AMD64 Multiprecision Arithmetic

Eric Bainville - Dec 2006

Binary OP

This function combines two vectors (X,N) and (Z,N) using binary operator op (add, sub, and, or, xor, adc, sbb). The result is put back in (Z,N).

Let's start with a simple 2 words/iteration loop, with paired memory access and operations:

2 words per iteration
	shr	N,1
        align   16
.a:
        mov	AUX0, [Z    ]
        mov	AUX1, [Z + 8]
	OP	AUX0, [X    ]
	OP	AUX1, [X + 8]
	mov	[Z    ], AUX0
	mov	[Z + 8], AUX1
        lea     X, [X + 16]
        lea     Z, [Z + 16]
        dec     N
        jnz	.a

This loop runs at 4 cycles/iteration, or 2.00 cycles/word. Each word requires two memory read, one write, and the operation is coupled with one of the memory read. For P words per iteration, we have 3P memory accesses, and 3P+3 execution slots needed (including the update of the two address registers and the loop counter).

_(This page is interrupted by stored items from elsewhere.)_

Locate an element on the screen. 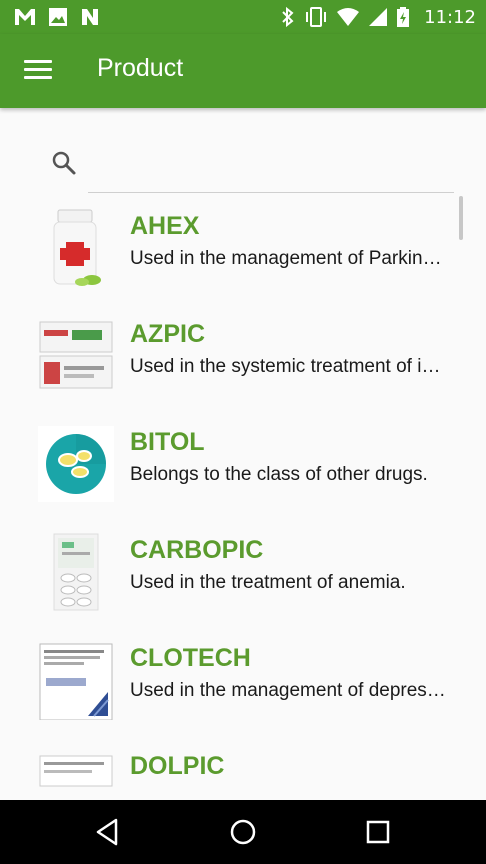  status-bar: 11:12 is located at coordinates (243, 17).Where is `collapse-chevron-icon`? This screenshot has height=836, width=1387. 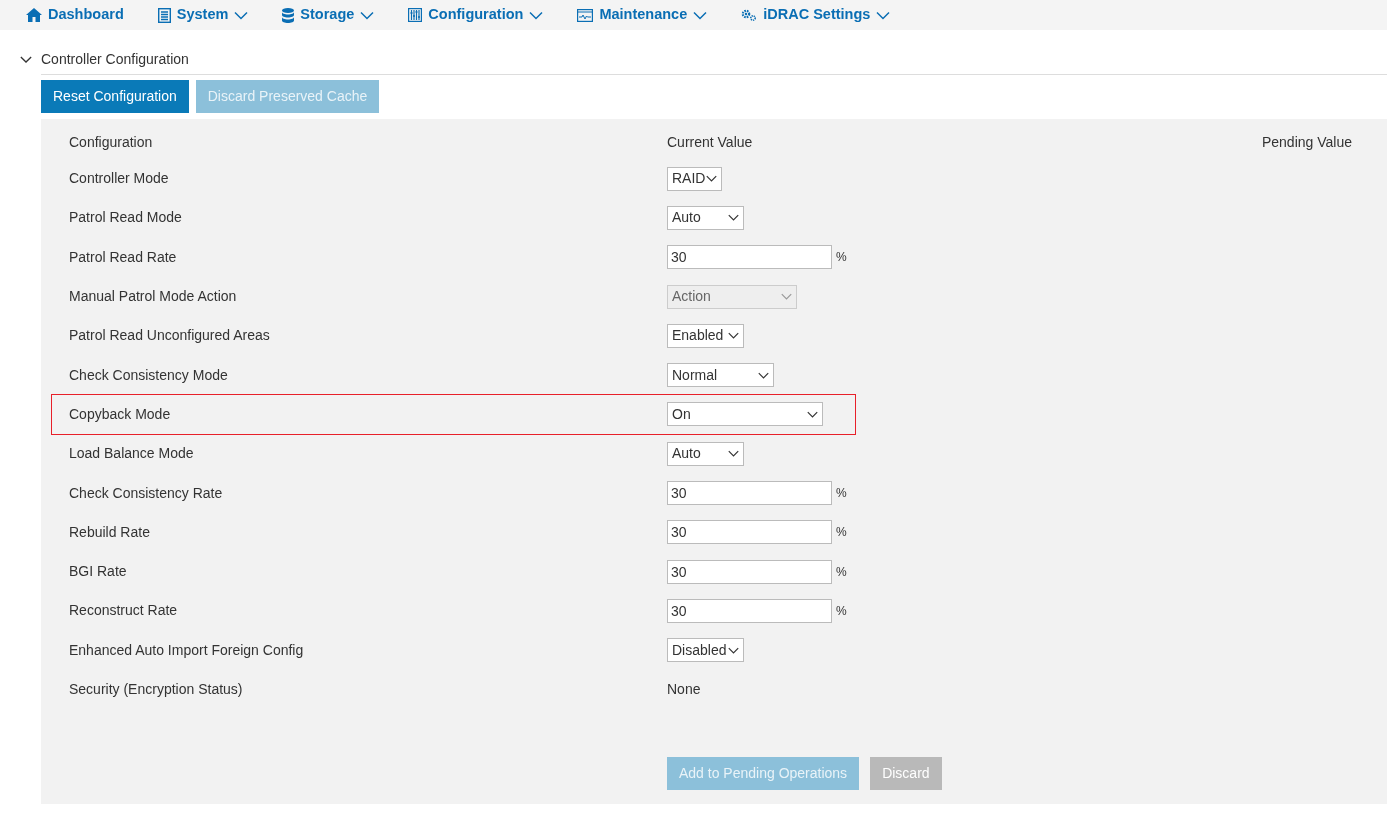
collapse-chevron-icon is located at coordinates (26, 60).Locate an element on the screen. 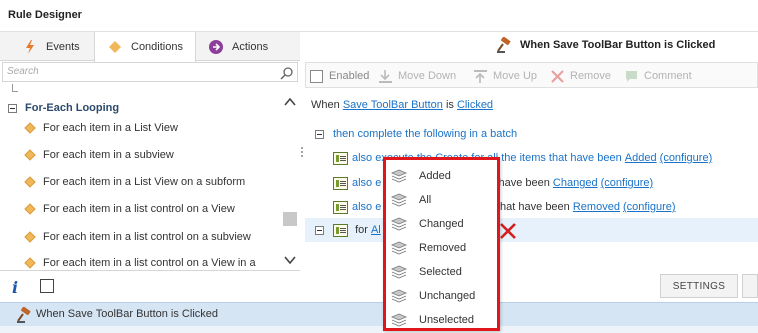 This screenshot has height=333, width=758. for-line: for Al is located at coordinates (348, 230).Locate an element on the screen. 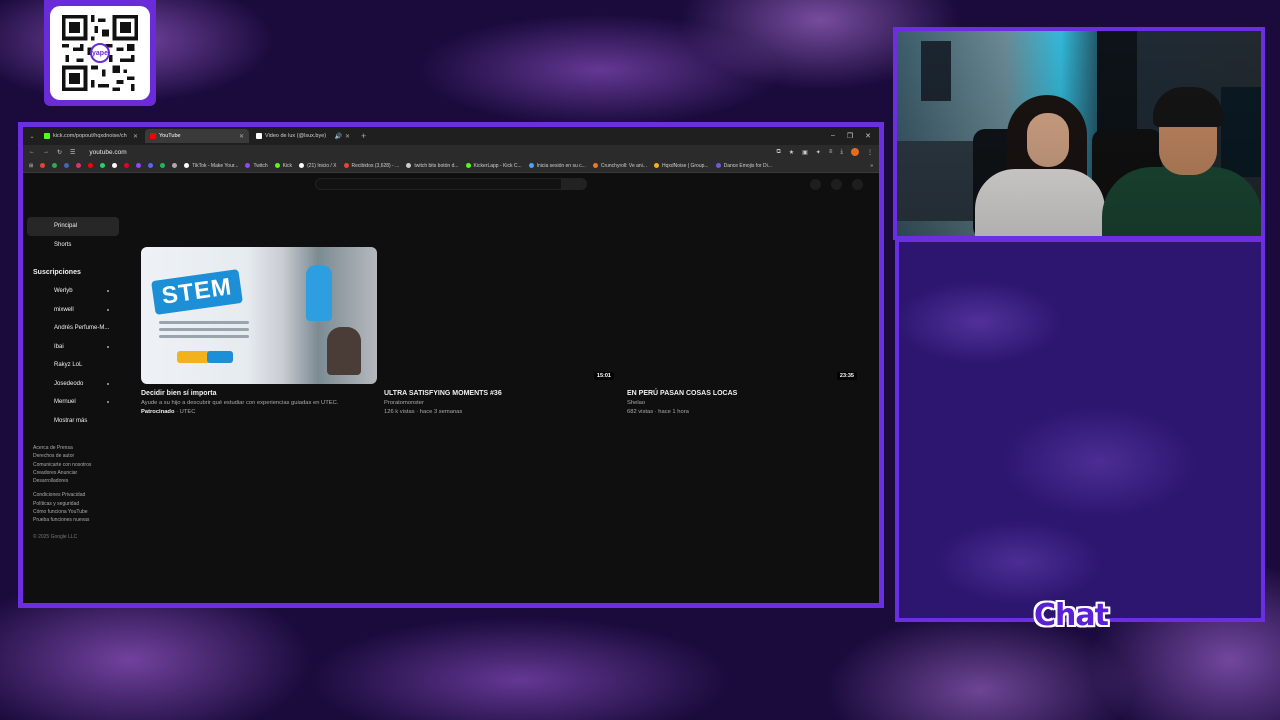 This screenshot has width=1280, height=720. more-bookmarks-icon: » is located at coordinates (872, 166).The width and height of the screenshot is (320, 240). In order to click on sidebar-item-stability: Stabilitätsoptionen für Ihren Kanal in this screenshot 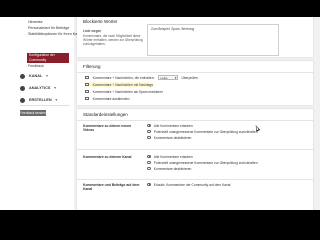, I will do `click(55, 34)`.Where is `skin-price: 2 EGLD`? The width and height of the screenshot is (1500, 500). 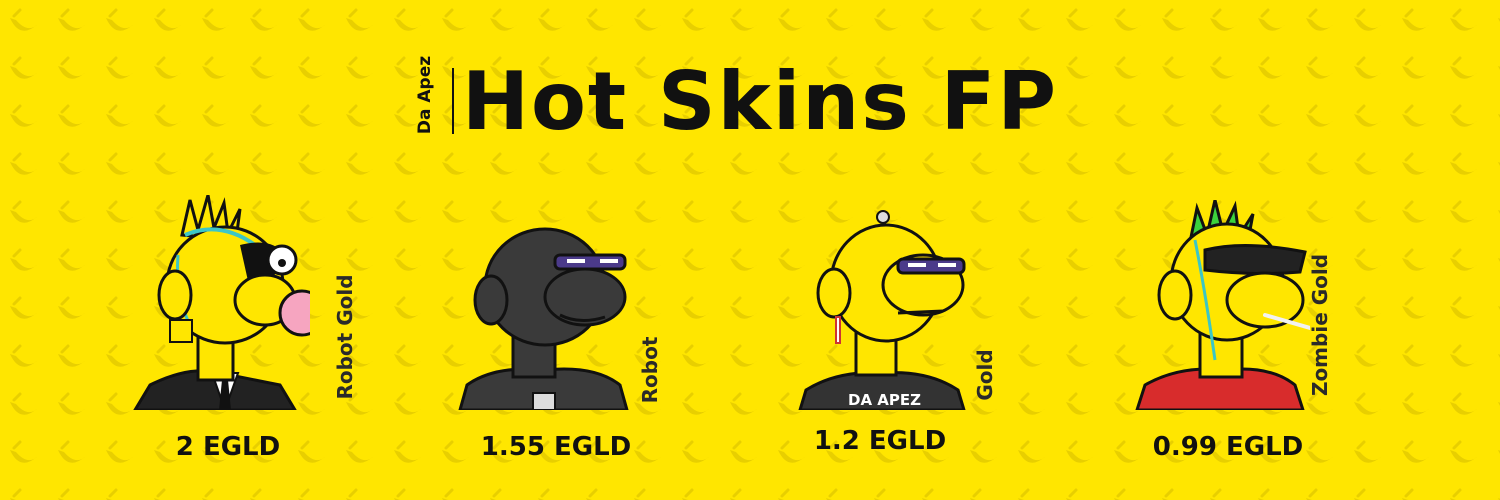
skin-price: 2 EGLD is located at coordinates (228, 447).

The memory-limited timing is then 3P/2 cycles per iteration, and the slot-limited timing is P+1 cycles. Consequently, we are limited by memory bandwidth, and the optimal timing is 1.50 cycles/word. Let's unroll the loop further:

4 words per iteration
	shr	N,2
        align   16
.a:
        mov	AUX0, [X     ]
        mov	AUX1, [X +  8]
	lea	X, [X + 32]
	OP	AUX0, [Z     ]
	OP	AUX1, [Z +  8]
	mov	[Z     ], AUX0
	mov	[Z +  8], AUX1
        lea     Z, [Z + 32]
        mov	AUX0, [X - 16]
        mov	AUX1, [X -  8]
	OP	AUX0, [Z - 16]
	OP	AUX1, [Z -  8]
	dec	N
	mov	[Z - 16], AUX0
	mov	[Z -  8], AUX1
        jnz	.a

This code runs at 6 cycles/iteration, or 1.50 cycle/word. As we have seen, this is minimal: we have two memory accesses per cycle, and 15=3*P+3 execution slots used of the 18=6*3 available slots. Interestingly, the time is the same when op is adc or sbb, when a carry bit dependency is introduced (this is different on Intel processors).